### Exercise input ###

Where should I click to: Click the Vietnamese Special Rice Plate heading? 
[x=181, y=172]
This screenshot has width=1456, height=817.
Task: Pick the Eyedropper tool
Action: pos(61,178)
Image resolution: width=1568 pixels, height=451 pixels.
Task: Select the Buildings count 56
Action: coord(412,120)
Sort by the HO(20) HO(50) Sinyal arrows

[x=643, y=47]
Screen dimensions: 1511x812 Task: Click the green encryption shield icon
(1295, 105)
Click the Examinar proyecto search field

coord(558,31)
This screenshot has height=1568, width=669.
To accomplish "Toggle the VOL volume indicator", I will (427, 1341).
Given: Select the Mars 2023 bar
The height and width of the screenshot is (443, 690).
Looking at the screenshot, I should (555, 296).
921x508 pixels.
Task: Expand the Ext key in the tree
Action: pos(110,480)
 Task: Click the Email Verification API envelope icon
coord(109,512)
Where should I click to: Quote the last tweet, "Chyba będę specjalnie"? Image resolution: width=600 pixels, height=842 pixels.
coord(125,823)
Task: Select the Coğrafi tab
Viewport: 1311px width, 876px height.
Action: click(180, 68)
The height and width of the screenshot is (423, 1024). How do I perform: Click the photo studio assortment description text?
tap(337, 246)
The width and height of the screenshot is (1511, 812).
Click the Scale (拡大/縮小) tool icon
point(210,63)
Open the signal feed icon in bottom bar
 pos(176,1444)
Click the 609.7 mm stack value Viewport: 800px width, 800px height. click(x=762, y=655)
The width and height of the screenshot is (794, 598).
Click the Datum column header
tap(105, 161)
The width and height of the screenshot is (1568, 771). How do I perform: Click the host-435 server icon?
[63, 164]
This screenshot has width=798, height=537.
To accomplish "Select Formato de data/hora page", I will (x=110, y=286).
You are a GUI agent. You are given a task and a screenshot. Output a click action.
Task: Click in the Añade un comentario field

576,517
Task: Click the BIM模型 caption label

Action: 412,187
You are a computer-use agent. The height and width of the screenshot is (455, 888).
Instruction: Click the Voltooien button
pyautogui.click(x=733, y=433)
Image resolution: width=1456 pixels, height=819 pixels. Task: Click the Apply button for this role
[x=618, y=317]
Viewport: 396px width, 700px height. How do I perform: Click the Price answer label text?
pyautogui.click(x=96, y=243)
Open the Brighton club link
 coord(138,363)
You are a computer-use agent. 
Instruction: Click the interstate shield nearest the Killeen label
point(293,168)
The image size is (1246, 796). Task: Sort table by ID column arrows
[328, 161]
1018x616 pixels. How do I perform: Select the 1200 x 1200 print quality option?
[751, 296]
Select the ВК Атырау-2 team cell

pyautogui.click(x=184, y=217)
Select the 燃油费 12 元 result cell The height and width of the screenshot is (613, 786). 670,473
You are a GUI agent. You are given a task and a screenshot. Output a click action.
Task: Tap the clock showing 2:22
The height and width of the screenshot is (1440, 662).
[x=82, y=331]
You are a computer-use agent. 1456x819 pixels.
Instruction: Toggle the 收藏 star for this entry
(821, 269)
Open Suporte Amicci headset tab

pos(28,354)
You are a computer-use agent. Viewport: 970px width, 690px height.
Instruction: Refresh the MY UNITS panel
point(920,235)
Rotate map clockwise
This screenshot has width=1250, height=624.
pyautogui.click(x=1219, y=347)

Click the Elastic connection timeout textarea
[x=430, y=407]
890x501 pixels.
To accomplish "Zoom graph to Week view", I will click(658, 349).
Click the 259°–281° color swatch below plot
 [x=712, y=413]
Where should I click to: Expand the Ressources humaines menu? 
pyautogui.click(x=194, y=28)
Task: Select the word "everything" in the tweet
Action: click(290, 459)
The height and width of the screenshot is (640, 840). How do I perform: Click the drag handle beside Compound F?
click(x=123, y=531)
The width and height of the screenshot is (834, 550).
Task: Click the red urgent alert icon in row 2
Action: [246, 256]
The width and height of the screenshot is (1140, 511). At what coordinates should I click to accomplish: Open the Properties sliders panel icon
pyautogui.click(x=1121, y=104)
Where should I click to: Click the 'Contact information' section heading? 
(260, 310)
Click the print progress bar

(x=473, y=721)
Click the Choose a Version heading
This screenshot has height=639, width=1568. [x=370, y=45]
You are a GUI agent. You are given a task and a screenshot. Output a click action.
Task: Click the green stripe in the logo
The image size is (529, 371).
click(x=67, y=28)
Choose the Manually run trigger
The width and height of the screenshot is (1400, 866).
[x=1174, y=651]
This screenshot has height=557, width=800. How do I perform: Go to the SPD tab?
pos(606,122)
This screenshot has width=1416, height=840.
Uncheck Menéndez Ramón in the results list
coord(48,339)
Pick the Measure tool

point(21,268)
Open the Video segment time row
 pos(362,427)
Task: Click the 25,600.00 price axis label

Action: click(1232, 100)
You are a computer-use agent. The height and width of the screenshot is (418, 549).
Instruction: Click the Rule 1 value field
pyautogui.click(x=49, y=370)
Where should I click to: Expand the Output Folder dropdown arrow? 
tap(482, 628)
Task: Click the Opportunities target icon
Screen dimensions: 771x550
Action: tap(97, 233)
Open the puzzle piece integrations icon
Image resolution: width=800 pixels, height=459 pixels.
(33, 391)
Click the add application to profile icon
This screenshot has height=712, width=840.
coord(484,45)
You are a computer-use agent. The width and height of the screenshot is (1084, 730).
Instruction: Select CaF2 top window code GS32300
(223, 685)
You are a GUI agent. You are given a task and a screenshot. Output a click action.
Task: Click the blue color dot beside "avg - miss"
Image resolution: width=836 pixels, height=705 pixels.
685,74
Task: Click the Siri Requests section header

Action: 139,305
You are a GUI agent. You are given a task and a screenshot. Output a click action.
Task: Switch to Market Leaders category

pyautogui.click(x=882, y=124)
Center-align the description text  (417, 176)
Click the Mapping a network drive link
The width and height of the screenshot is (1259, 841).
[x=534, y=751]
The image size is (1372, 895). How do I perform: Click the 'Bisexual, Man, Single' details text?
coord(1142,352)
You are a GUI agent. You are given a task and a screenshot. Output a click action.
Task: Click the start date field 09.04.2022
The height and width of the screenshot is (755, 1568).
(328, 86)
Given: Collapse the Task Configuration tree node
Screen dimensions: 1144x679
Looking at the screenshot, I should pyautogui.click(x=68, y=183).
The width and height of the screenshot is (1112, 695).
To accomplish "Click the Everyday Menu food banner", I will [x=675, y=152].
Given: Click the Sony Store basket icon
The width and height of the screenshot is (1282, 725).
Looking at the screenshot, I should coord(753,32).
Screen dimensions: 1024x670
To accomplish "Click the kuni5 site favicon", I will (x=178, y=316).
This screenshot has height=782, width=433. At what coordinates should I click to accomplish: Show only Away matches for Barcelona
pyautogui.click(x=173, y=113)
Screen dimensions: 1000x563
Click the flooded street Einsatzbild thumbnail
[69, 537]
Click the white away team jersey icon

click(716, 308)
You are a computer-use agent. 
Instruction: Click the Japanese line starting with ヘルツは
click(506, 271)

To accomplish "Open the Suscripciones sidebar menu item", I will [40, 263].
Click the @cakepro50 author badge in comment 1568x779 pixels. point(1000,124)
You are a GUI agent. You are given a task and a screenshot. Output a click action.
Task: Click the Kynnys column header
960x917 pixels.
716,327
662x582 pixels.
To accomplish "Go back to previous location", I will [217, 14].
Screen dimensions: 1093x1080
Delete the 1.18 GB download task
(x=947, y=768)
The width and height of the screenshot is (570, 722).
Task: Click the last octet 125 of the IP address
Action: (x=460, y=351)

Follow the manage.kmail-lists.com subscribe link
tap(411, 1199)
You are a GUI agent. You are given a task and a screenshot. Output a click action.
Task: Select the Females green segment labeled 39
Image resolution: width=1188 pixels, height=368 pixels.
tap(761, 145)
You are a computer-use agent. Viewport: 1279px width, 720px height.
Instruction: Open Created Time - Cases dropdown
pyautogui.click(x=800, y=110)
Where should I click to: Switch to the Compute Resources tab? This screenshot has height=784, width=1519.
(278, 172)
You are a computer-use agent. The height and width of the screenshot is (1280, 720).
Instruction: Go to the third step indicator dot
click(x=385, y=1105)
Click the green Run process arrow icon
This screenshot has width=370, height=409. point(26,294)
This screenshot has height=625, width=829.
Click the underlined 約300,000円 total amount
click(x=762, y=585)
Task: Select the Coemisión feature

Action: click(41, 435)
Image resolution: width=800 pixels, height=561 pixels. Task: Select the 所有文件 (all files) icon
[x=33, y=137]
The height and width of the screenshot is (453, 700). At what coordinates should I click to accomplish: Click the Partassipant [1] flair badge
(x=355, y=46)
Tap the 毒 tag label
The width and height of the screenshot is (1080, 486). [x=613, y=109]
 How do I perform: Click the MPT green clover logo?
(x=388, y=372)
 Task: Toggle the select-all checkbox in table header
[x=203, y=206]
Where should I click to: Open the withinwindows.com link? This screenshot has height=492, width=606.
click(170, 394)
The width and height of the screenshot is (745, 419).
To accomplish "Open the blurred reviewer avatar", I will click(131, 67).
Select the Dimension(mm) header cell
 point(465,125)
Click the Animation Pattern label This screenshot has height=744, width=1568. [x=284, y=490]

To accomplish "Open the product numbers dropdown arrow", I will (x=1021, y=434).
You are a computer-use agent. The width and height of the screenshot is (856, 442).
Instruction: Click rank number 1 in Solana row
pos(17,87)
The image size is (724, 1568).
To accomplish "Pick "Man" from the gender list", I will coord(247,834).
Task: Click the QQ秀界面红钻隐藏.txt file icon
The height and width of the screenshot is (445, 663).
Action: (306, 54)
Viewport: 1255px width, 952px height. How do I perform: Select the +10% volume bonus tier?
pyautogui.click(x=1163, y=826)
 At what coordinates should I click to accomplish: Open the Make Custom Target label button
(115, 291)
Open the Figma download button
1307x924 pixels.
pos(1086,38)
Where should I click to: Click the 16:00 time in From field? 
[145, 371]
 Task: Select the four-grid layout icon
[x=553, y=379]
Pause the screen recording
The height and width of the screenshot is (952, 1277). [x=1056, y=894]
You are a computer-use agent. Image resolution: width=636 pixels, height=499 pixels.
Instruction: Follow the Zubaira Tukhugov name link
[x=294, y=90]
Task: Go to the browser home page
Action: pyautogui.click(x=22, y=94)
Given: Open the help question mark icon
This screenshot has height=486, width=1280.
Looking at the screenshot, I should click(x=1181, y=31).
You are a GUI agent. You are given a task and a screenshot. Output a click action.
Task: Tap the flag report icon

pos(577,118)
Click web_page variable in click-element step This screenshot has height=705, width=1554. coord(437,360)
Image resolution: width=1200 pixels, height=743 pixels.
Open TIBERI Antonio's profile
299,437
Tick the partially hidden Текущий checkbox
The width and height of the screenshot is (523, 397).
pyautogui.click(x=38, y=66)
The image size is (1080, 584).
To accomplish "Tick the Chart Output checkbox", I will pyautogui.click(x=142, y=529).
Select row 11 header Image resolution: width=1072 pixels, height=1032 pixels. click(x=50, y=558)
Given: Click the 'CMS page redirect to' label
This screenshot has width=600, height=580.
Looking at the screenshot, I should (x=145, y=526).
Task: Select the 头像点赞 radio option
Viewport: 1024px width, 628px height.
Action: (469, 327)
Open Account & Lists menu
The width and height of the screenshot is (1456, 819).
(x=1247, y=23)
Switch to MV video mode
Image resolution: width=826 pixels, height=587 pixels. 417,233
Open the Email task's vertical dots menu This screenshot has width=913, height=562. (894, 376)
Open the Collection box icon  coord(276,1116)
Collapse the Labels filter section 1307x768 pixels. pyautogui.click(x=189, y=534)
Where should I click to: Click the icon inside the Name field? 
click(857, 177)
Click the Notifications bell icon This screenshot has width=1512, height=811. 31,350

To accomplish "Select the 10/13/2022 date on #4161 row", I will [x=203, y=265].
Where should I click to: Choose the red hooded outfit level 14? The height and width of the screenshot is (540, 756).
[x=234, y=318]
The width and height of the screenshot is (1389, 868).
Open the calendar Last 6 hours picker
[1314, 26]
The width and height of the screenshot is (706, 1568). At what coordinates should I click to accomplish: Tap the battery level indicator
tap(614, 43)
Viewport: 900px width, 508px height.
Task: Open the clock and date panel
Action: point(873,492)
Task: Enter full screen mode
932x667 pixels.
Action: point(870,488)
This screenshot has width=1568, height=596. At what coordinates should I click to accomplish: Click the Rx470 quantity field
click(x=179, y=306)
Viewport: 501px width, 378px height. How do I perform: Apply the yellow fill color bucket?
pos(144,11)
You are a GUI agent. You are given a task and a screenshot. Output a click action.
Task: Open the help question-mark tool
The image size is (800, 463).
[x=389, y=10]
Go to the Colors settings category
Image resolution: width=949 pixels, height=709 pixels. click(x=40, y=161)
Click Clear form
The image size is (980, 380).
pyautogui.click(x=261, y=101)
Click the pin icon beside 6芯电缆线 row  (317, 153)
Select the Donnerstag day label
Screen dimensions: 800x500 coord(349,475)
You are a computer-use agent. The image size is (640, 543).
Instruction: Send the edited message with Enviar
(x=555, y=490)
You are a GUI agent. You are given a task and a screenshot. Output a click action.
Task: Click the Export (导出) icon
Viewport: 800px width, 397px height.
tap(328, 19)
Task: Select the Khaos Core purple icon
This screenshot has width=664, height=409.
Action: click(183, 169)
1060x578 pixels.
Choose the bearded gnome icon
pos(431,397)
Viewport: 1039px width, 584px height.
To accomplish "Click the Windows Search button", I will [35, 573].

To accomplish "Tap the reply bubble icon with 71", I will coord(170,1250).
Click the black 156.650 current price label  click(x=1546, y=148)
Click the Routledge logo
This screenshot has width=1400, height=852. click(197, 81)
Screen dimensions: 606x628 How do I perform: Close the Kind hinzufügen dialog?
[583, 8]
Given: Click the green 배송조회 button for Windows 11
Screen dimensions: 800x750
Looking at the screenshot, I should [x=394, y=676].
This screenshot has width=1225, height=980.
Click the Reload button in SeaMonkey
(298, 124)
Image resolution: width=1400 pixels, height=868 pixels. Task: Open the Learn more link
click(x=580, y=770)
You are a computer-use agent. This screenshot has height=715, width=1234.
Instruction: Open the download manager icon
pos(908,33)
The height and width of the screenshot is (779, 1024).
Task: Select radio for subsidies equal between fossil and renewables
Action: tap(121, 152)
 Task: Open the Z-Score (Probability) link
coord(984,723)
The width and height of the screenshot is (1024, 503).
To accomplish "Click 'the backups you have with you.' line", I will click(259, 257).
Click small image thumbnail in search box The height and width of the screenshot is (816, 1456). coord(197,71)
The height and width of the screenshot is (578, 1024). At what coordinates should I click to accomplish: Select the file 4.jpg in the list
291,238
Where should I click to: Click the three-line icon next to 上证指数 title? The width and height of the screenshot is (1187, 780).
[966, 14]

###

- Your assignment -
Print only these lines, exactly: the one containing "Where should I click to: Click the three-line" and all after it to the end of the entries.

- Answer to this problem -
Where should I click to: Click the three-line icon next to 上证指数 title? The width and height of the screenshot is (1187, 780).
[966, 14]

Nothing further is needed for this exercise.